START Task inputs

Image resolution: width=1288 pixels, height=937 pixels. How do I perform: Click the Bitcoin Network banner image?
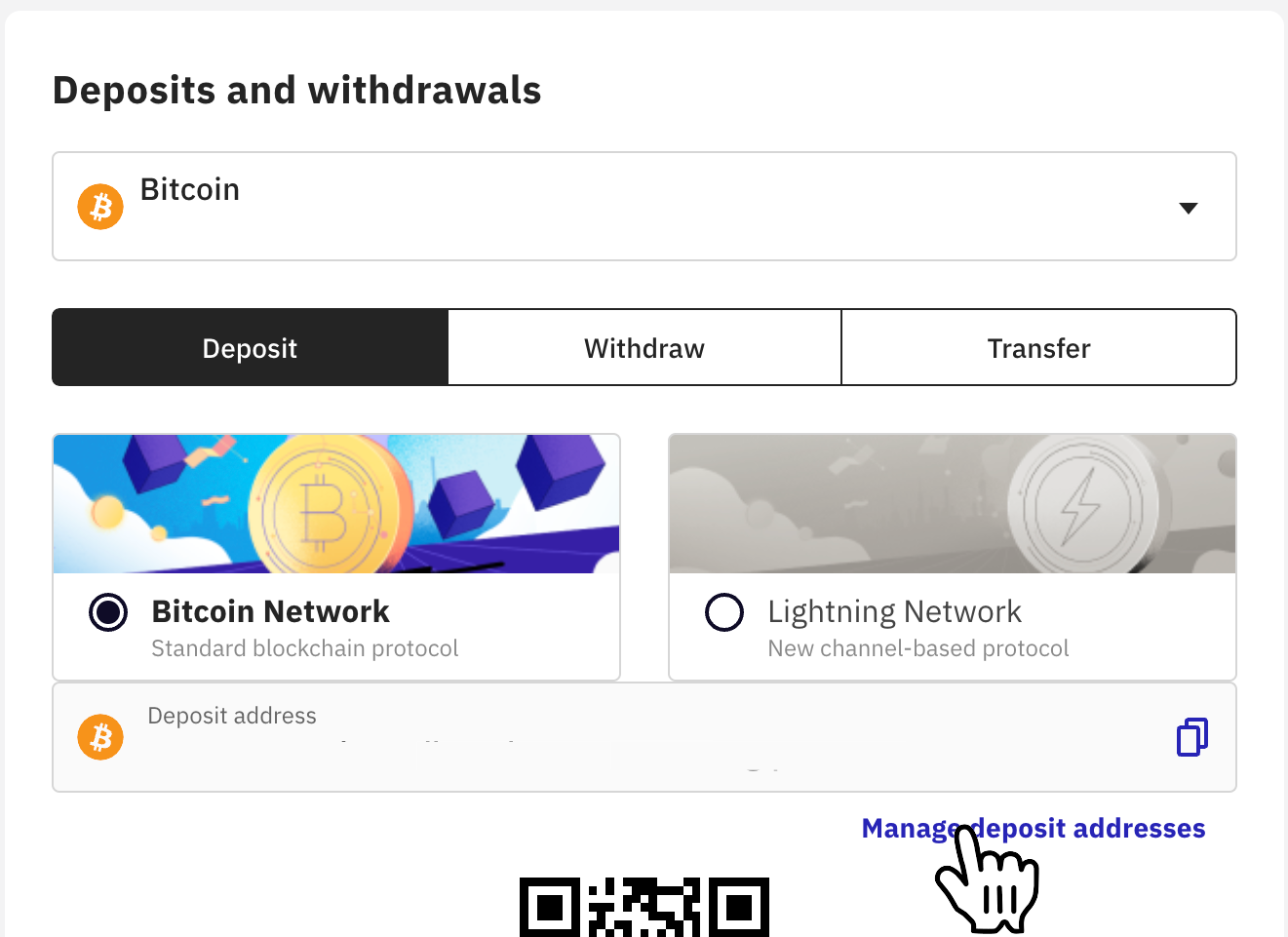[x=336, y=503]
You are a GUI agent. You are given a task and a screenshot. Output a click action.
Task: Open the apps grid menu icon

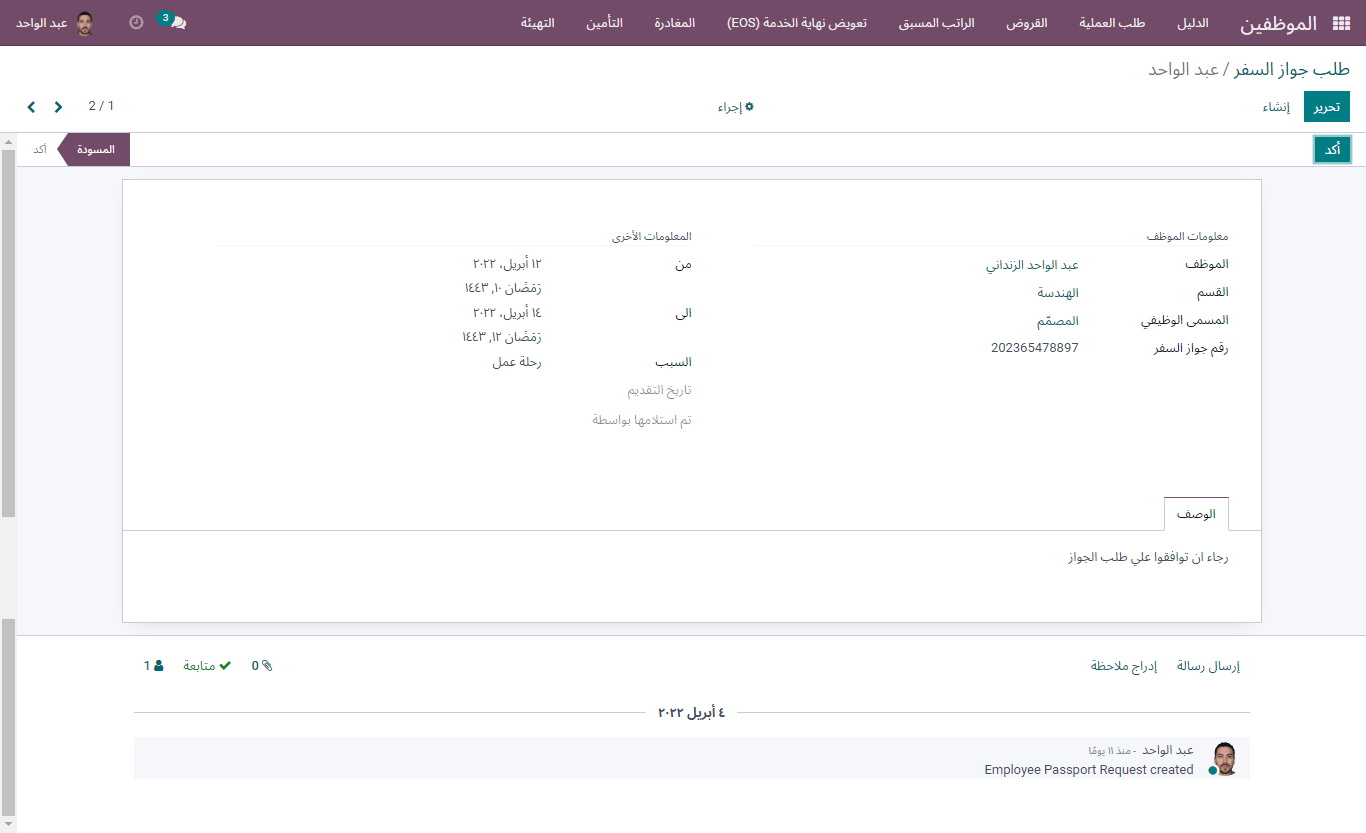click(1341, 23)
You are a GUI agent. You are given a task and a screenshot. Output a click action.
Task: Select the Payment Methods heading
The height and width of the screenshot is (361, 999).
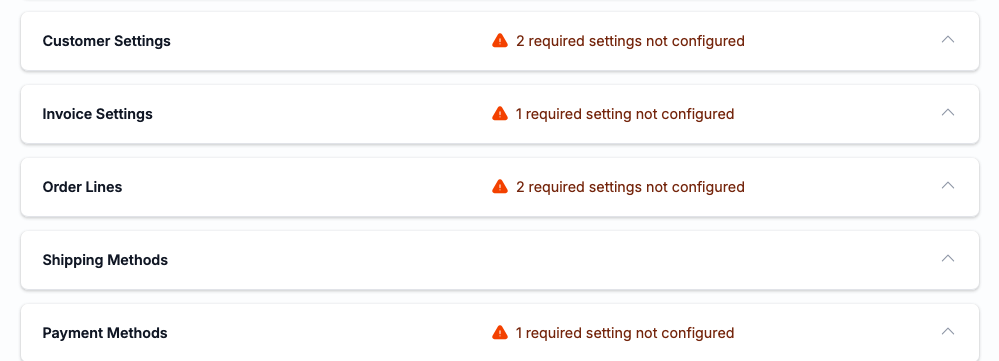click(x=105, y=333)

END Task inputs

**Work to be completed**. Produce the data again character for character, with the images left out.

**Exercise answer**.
Image resolution: width=1288 pixels, height=937 pixels. How do I perform: Click the Bitcoin Network banner image?
[x=336, y=503]
You are a GUI agent. You are given a task and a screenshot. Output a click action.
Task: Open the apps grid menu icon

click(1341, 23)
You are a GUI agent. You are given a task and a screenshot. Output a click action.
Task: Select the Payment Methods heading
The height and width of the screenshot is (361, 999).
click(x=105, y=333)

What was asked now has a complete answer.